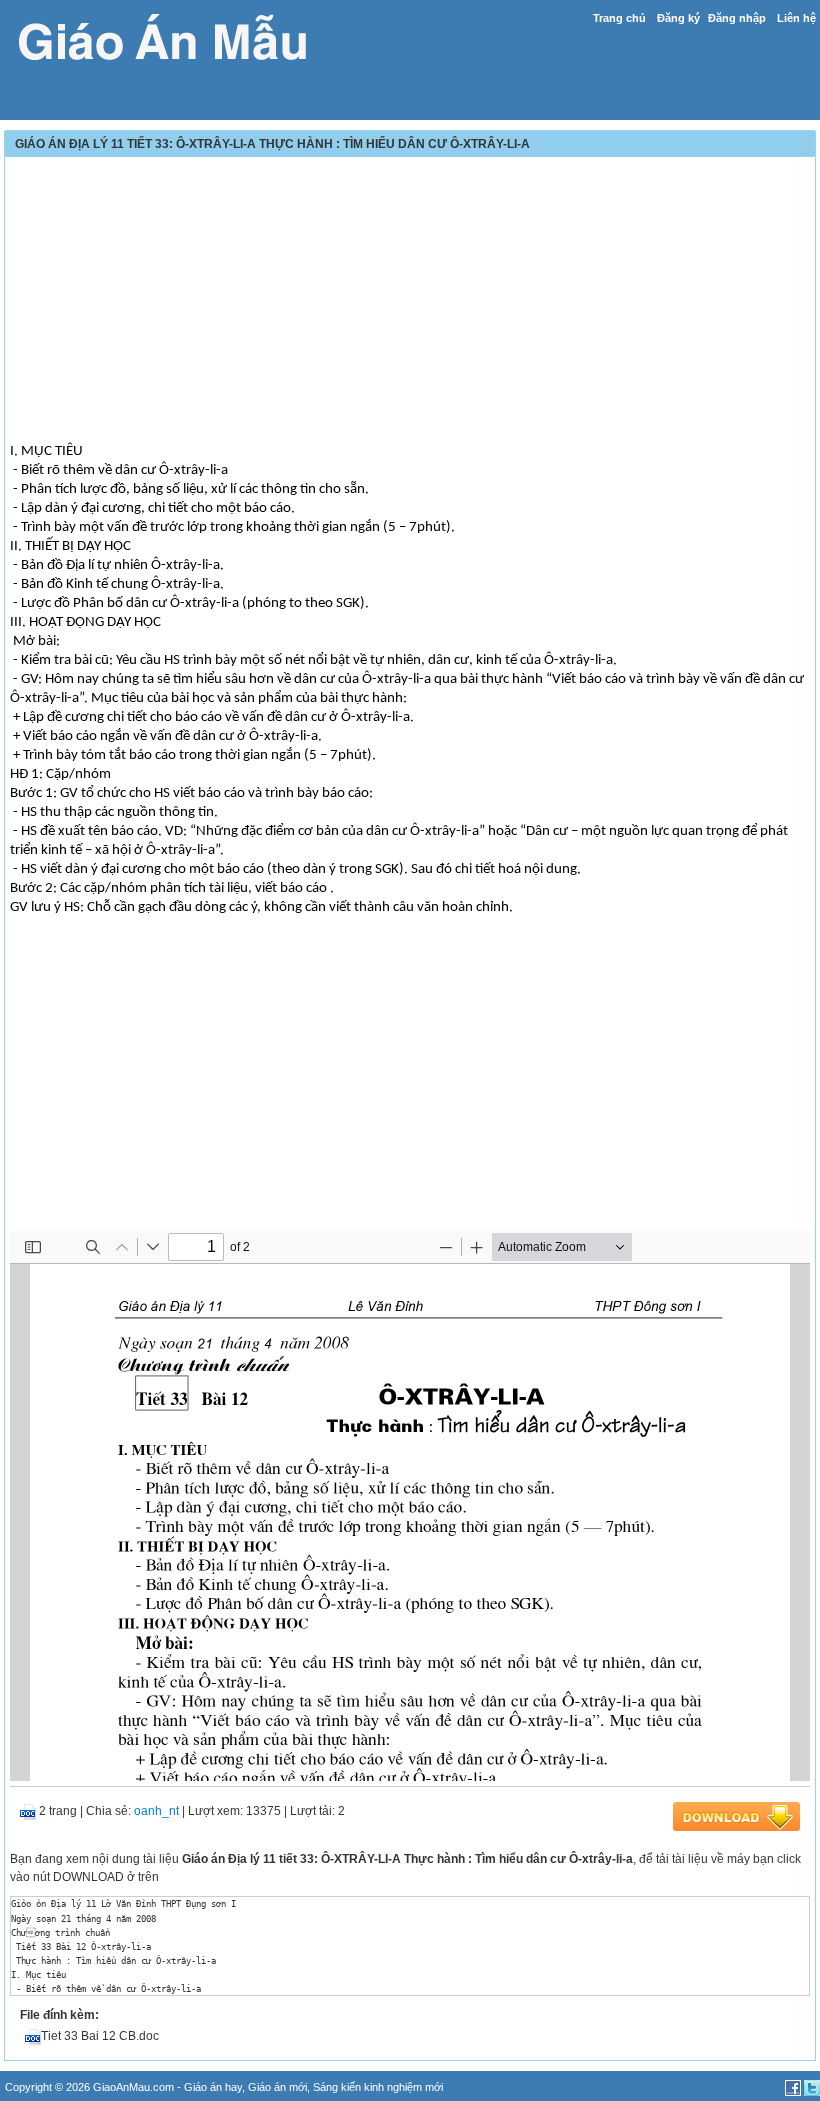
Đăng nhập (737, 18)
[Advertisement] (410, 302)
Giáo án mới (277, 2087)
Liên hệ (796, 18)
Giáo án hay (213, 2087)
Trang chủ (619, 18)
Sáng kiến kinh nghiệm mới (378, 2087)
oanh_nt (156, 1811)
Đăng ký (678, 18)
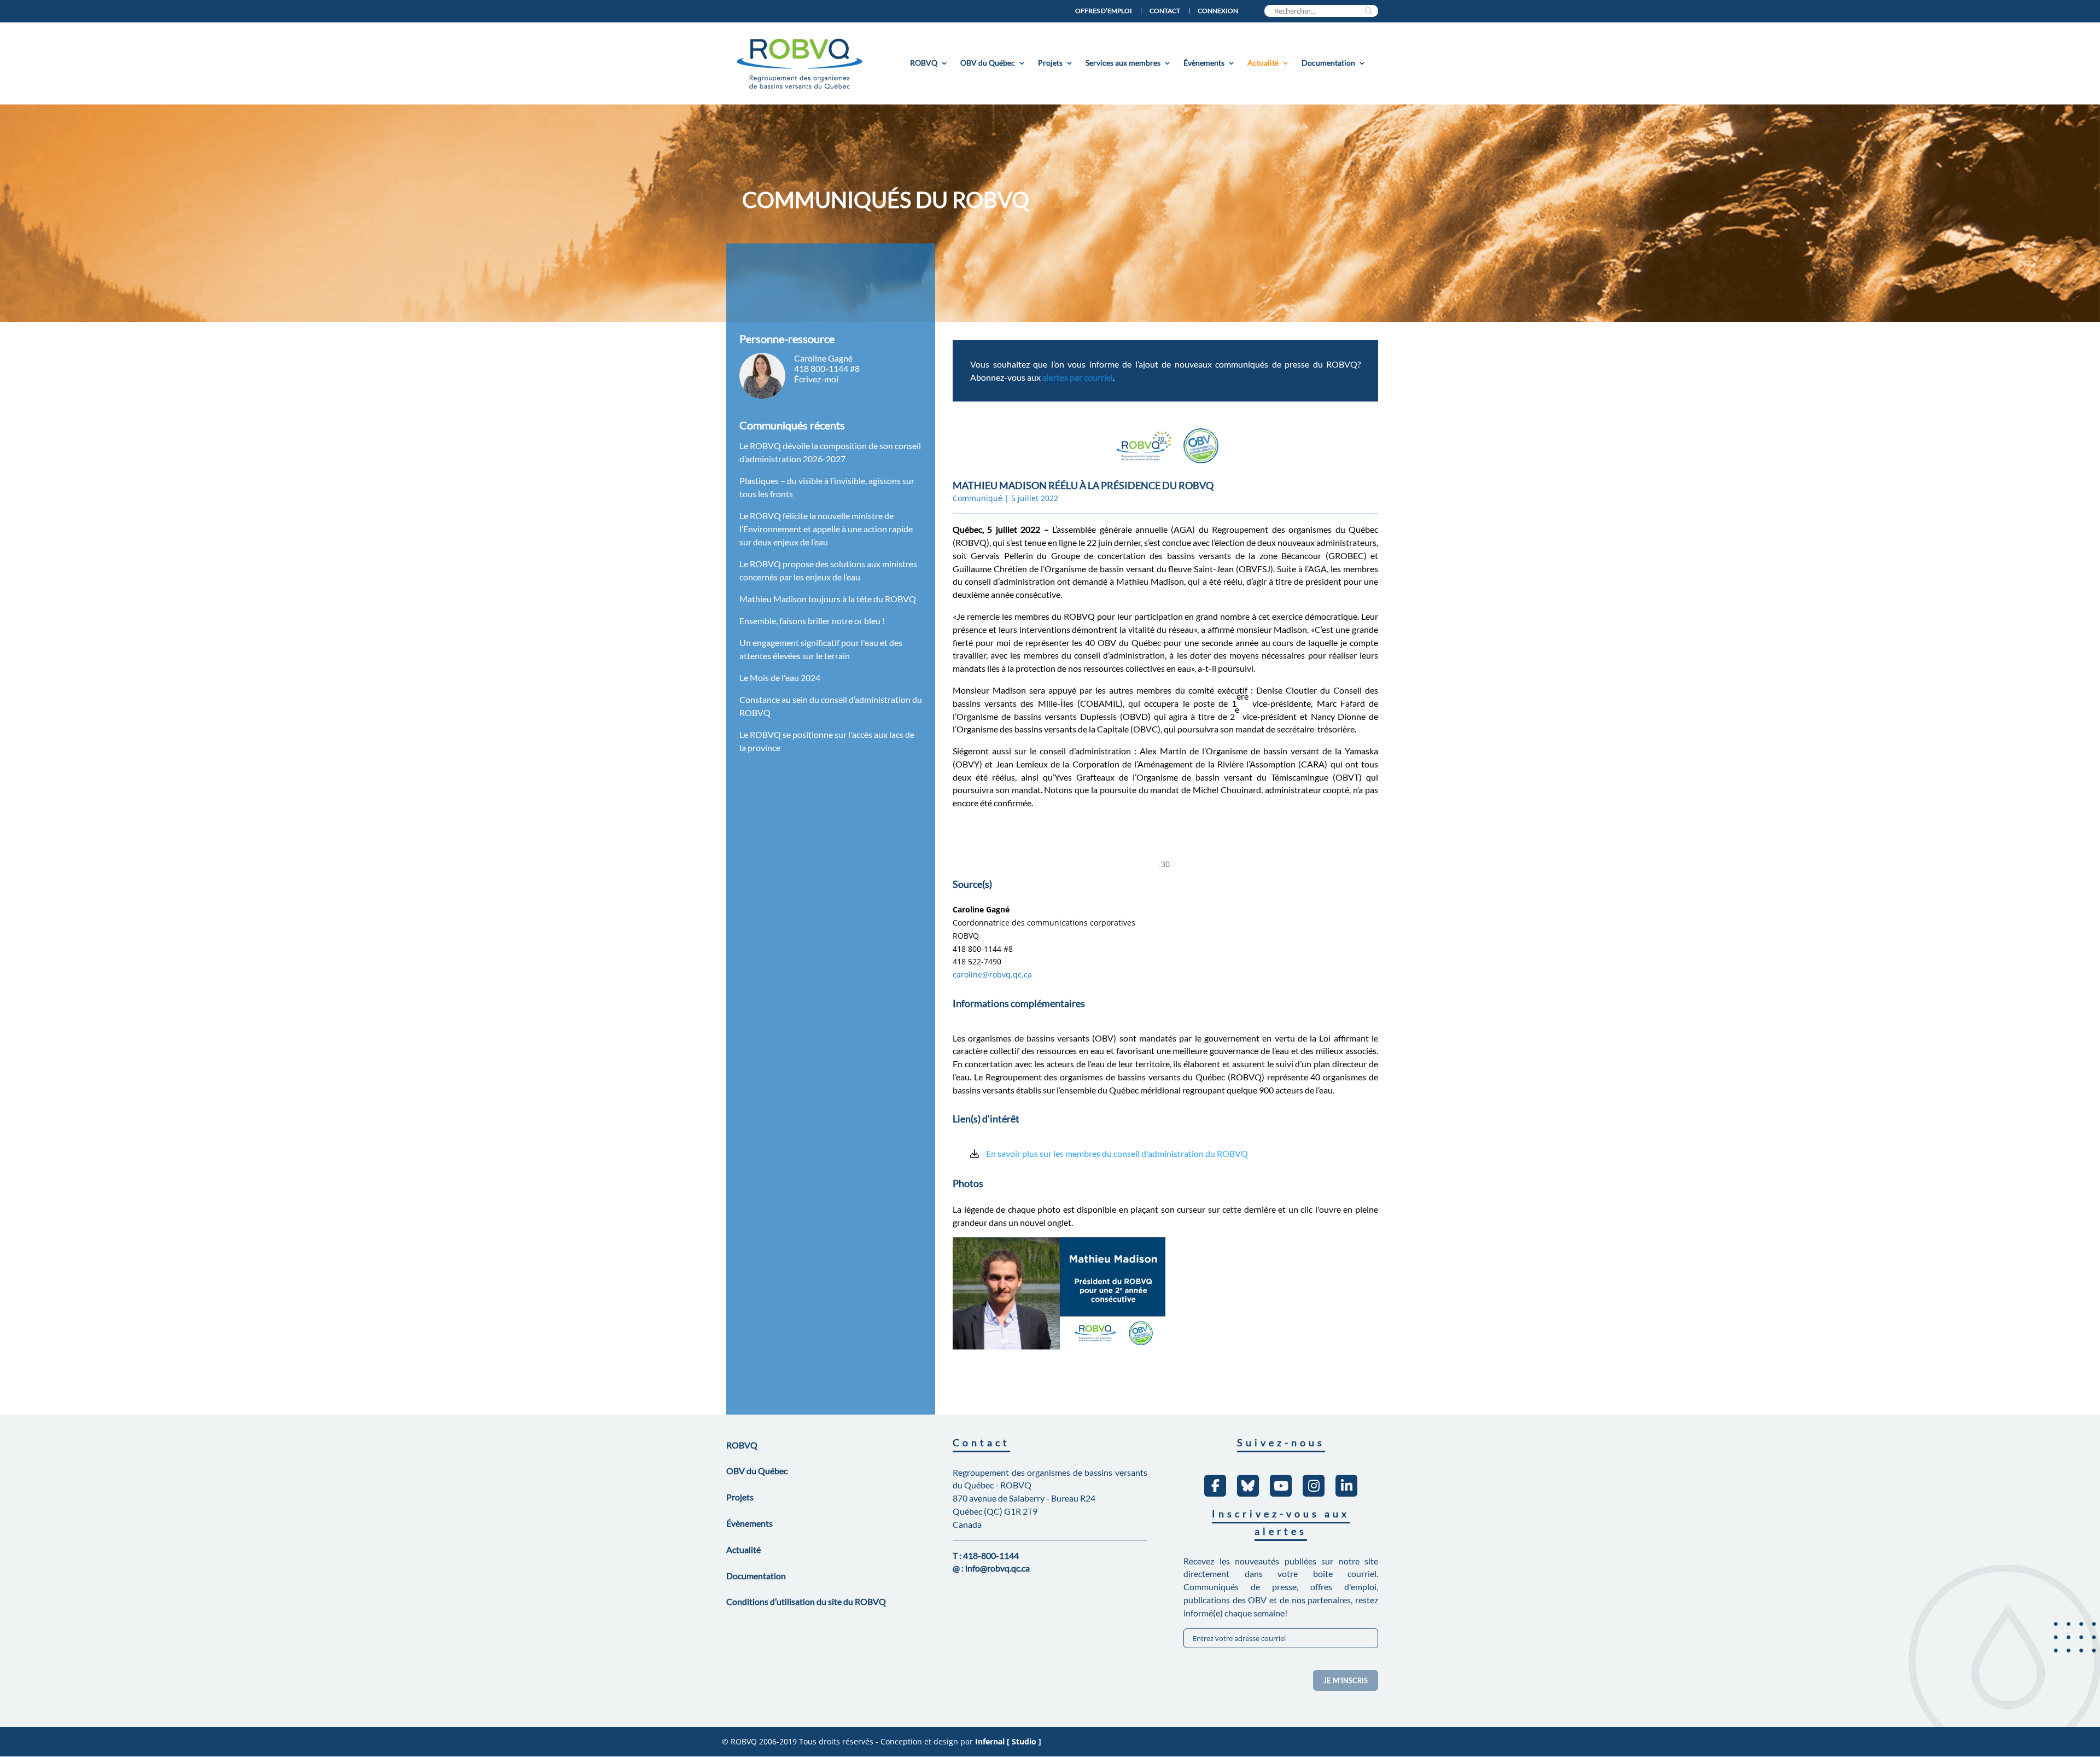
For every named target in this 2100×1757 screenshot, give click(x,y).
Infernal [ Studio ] (1008, 1741)
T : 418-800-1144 (986, 1555)
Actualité (1263, 63)
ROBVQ (923, 63)
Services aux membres (1123, 63)
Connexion (1218, 11)
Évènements (1203, 63)
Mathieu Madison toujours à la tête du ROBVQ (827, 599)
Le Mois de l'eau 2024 (779, 677)
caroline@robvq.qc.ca (992, 974)
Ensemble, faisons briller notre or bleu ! (812, 620)
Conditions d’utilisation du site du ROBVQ (806, 1601)
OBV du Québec (987, 63)
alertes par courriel (1077, 377)
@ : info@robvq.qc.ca (991, 1568)
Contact (1165, 11)
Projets (1050, 63)
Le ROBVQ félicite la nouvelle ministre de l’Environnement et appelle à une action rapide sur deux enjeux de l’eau (826, 528)
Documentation (1328, 63)
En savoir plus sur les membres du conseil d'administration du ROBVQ (1117, 1153)
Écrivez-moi (816, 379)
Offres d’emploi (1103, 11)
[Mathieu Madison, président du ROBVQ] (1059, 1354)
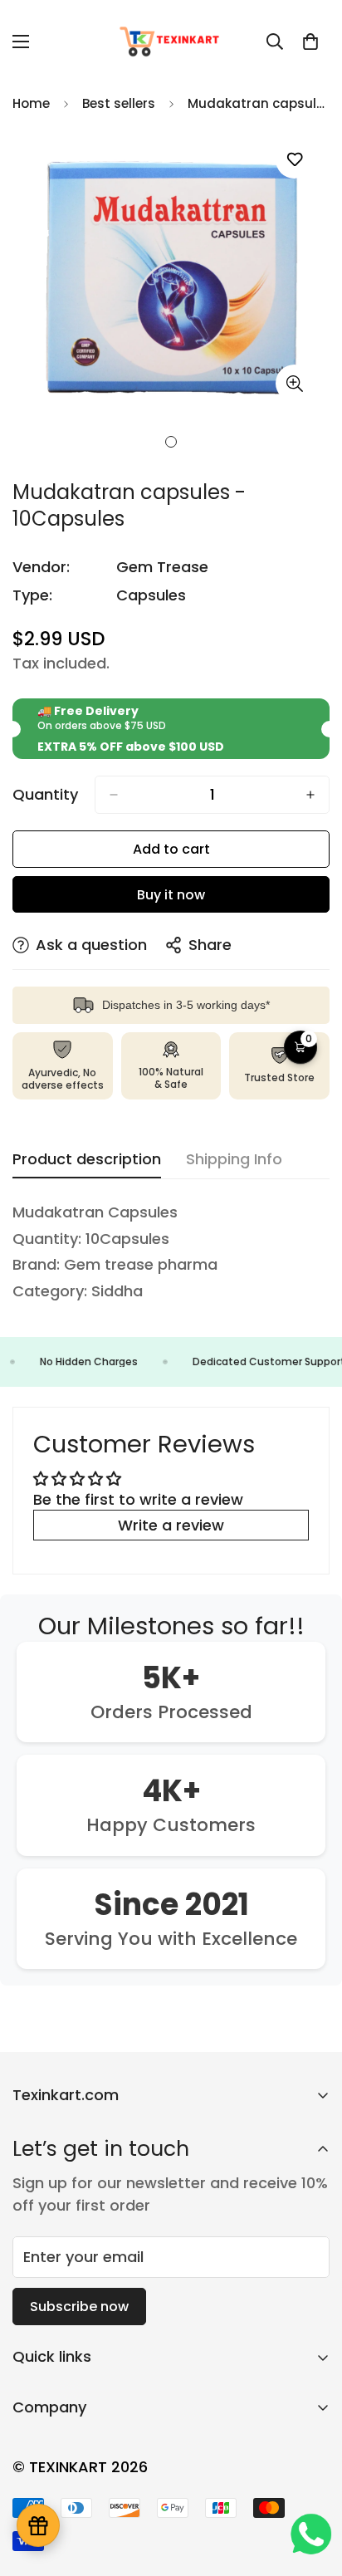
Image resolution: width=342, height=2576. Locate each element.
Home (31, 103)
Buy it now (171, 894)
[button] (310, 41)
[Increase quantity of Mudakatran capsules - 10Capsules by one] (310, 794)
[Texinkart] (171, 41)
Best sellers (118, 103)
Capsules (151, 595)
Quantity (45, 795)
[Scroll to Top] (312, 2488)
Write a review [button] (171, 1525)
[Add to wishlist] (294, 160)
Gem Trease (162, 566)
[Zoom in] (294, 383)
•••••
## [The task]
Everything in the entries must come back exactly, except the pictures.

## [Response to the exercise]
Đăng nhập (737, 18)
[Advertisement] (410, 302)
Giáo án mới (277, 2087)
Liên hệ (796, 18)
Giáo án hay (213, 2087)
Trang chủ (619, 18)
Sáng kiến kinh nghiệm mới (378, 2087)
oanh_nt (156, 1811)
Đăng ký (678, 18)
For every named target in this 2100×1757 screenshot, give click(x,y).
Infernal [ Studio ] (1008, 1741)
T : 418-800-1144 (986, 1555)
Actualité (1263, 63)
ROBVQ (923, 63)
Services aux membres (1123, 63)
Connexion (1218, 11)
Évènements (1203, 63)
Mathieu Madison toujours à la tête du ROBVQ (827, 599)
Le Mois de l'eau 2024 (779, 677)
caroline@robvq.qc.ca (992, 974)
Ensemble, faisons briller notre or bleu ! (812, 620)
Conditions d’utilisation du site du ROBVQ (806, 1601)
OBV du Québec (987, 63)
alertes par courriel (1077, 377)
@ : info@robvq.qc.ca (991, 1568)
Contact (1165, 11)
Projets (1050, 63)
Le ROBVQ félicite la nouvelle ministre de l’Environnement et appelle à une action rapide sur deux enjeux de l’eau (826, 528)
Documentation (1328, 63)
En savoir plus sur les membres du conseil d'administration du ROBVQ (1117, 1153)
Écrivez-moi (816, 379)
Offres d’emploi (1103, 11)
[Mathieu Madison, président du ROBVQ] (1059, 1354)
Image resolution: width=342, height=2576. Locate each element.
Home (31, 103)
Buy it now (171, 894)
[button] (310, 41)
[Increase quantity of Mudakatran capsules - 10Capsules by one] (310, 794)
[Texinkart] (171, 41)
Best sellers (118, 103)
Capsules (151, 595)
Quantity (45, 795)
[Scroll to Top] (312, 2488)
Write a review [button] (171, 1525)
[Add to wishlist] (294, 160)
Gem Trease (162, 566)
[Zoom in] (294, 383)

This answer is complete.